C’est plus un concept pour cet album. Les gens le recherchent. Ils le craignent et l’admirent. C’est la vie ! Le soleil symbolise simplement la vie, y compris tous les sentiments qu’on a à l’intérieur de notre corps. Je suis sûr que plein de gens interprètent le titre différemment, et c’est ce qu’ils devraient faire. C’est volontairement contradictoire. Je suppose que c’est le mythe d’Icare : on vole trop près du soleil et on se brûle, mais si on ne fait jamais usage de ses ailes, on ne l’atteindra jamais. C’est peut-être mieux d’essayer que de rester au sol ? De même, le soleil nous tente, il nous donne envie d’être courageux et audacieux, peut-être imprudent… Je me suis souvent brûlé les ailes, dans l’industrie musicale et dans ma vie personnelle, mais j’ai tendance à remonter sur mon cheval, encore et encore [rires]. Et oui, je vis en Suède où les hivers sont éprouvants, donc quand le soleil arrive, c’est quelque chose de très spécial. Il ne faut pas le prendre pour acquis. Parfois, nous jouons au crépuscule sur une scène extérieure lors d’un grand festival d’été. Je ne peux pas imaginer un meilleur contexte pour Candlemass. Jouer son doom rempli de riffs bien gras devant un soleil couchant, c’est magique !
Les derniers mots prononcés dans l’album sont : « Le début de la fin ». Qu’est-ce que ça symbolise ?
Ce sont juste des mots. Il ne faut pas les prendre trop au sérieux. Il faut bien avoir quelque chose à chanter et ici, dans ce cas particulier, j’étais content de réussir à caser cette phrase à la toute fin de l’album. Ça colle très bien. Cette phrase renvoie aussi à la race humaine. Quand on arrête de croire en l’amour et en la rédemption, et qu’on choisit la haine à la place, c’est le début de la fin pour nous. Malheureusement, il y a beaucoup de gens sur cette planète qui préfèrent une approche destructrice et la haine plutôt que l’amour. On le voit au quotidien.
L’album se termine sur une outro instrumentale intitulée « A Cup Of Coffin », avec un jeu de mots amusant. Diriez-vous que le fait de jouer ou d’écouter du doom ne veut pas dire qu’on ne peut pas avoir un peu d’humour ? L’humour noir fait-il même partie de l’esprit du doom ?

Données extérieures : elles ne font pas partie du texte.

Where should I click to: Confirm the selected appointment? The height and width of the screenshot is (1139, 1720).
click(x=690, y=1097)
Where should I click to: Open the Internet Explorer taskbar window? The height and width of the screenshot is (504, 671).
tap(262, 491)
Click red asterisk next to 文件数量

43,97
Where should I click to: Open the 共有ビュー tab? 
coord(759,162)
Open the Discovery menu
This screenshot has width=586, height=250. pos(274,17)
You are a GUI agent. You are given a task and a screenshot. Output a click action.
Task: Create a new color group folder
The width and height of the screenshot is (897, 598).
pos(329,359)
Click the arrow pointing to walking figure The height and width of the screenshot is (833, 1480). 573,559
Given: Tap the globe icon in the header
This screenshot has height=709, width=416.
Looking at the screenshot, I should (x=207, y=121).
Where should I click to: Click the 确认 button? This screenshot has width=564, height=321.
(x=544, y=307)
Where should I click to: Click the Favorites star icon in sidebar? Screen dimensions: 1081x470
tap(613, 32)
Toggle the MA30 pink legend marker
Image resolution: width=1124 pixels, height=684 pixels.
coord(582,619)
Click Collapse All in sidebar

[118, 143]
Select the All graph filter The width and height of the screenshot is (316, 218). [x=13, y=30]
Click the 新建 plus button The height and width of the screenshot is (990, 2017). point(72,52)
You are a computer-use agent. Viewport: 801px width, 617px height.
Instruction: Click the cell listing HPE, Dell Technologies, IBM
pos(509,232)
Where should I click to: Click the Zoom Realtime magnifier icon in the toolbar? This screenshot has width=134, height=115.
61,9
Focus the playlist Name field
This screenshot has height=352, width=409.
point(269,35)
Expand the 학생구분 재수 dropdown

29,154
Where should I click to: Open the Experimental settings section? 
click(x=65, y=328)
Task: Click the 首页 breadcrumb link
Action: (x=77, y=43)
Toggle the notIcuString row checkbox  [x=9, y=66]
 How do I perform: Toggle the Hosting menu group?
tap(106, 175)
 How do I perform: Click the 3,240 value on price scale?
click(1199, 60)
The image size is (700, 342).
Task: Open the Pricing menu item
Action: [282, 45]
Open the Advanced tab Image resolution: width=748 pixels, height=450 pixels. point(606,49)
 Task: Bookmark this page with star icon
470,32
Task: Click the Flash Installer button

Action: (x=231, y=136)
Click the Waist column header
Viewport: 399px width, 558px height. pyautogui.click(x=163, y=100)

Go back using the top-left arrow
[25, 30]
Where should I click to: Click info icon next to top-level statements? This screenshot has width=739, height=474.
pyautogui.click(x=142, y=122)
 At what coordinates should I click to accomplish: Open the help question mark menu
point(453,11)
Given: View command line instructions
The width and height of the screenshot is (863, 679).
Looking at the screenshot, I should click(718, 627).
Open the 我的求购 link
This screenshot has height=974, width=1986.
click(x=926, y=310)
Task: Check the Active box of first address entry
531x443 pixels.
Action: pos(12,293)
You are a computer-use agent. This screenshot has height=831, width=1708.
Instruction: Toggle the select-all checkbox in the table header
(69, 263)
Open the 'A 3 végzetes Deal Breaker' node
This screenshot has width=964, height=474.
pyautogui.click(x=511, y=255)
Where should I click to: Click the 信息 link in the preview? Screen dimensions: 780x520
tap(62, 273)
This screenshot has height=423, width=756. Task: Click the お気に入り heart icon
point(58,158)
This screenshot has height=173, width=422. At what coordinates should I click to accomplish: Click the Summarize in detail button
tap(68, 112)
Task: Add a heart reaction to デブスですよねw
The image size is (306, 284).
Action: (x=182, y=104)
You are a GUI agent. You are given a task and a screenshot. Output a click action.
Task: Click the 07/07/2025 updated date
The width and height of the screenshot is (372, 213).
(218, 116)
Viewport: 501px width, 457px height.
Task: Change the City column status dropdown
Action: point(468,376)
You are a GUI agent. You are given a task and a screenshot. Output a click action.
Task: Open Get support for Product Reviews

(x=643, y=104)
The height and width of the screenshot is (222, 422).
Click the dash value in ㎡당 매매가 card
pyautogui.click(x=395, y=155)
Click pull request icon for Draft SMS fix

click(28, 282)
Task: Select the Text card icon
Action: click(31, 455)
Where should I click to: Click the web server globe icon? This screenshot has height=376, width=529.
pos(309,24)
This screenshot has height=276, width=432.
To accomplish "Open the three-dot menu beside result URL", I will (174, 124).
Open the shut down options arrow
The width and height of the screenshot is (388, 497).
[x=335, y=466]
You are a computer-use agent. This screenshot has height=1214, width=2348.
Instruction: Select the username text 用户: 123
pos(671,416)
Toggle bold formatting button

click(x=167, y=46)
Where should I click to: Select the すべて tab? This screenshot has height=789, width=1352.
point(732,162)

« A Cup Of Coffin » est l’une de mes parties préférées de l’album. Ça boucle l’album de façon sympa. On y retrouve un riff bien cool en plus d’une mélodie de bon goût. Ajoutons à ça le public du Södra Teatern, à Stockholm – nous y avons joué deux soirs en novembre 2021 – et ça donne une délicieuse outro. C’est une fin parfaite pour l’album. Et bien sûr, il y a de l’humour dans le doom ! Les musiciens de Black Sabbath rigolent sur pratiquement chaque photo promo des années 70. C’est plus une tendance moderne de devoir avoir l’air sérieux ou énervé sur les photos de groupe, comme ce que les gens faisaient il y a un siècle. Si tu feuillettes n’importe quel magazine, c’est assez drôle de voir l’allure des groupes, ils sont tellement sérieux, énervés, crispés. Peu se démarquent. Ceux qui le font pourraient justement être ceux qui sont un peu plus intéressants. Un conseil du coach : réfléchissez plus à vos photos. Ça fait plus de trente ans que nous plaisantons à propos de l’étiquette doom. On ne devrait pas se prendre trop au sérieux. Les gens qui ont trop tendance à se prendre au sérieux finissent par se vautrer et avoir l’air ridicules…
Johan : L’humour est très important. Comme le dit Leif, on ne peut pas se prendre trop au sérieux. Je ne me prends pas trop au sérieux. On n’est tous que des êtres humains. Peut-être que si on est un psychopathe, on peut se prendre très au sérieux [rires]. Quand nous faisons un concert, même si les chansons sont très sombres, les gens sourient et chantent en chœur. On ne peut pas rester de marbre. Une magie opère. On est attiré par la magie de tous ces gens qui profitent de l’instant présent. C’est ça qui est sérieux, que plein de gens s’éclatent et passent une superbe soirée ensemble. Jusqu’à présent, j’ai trouvé que tous les gens étaient sympas. On ne voit jamais personne dans le public se battre. Ça donne la banane. Quand on a une sorte de thème sur scène, presque comme une pièce de théâtre, c’est normal de faire le sérieux, bien sûr, mais si on n’est qu’un groupe qui joue un tas de chansons, c’est autre chose. Il faut coller à l’atmosphère. Si tu prends Ghost, par exemple, s’il y a un narratif et qu’il se passe des choses sympas sur scène, il faut rester dans le jeu d’acteur, mais quand c’est terminé, c’est différent.
« Personne ne pouvait rivaliser avec Sabbath à l’époque et toujours personne ne le peut aujourd’hui. Ils étaient les premiers et les meilleurs. Black Sabbath sont les dieux du doom et je ne suis pas digne ! »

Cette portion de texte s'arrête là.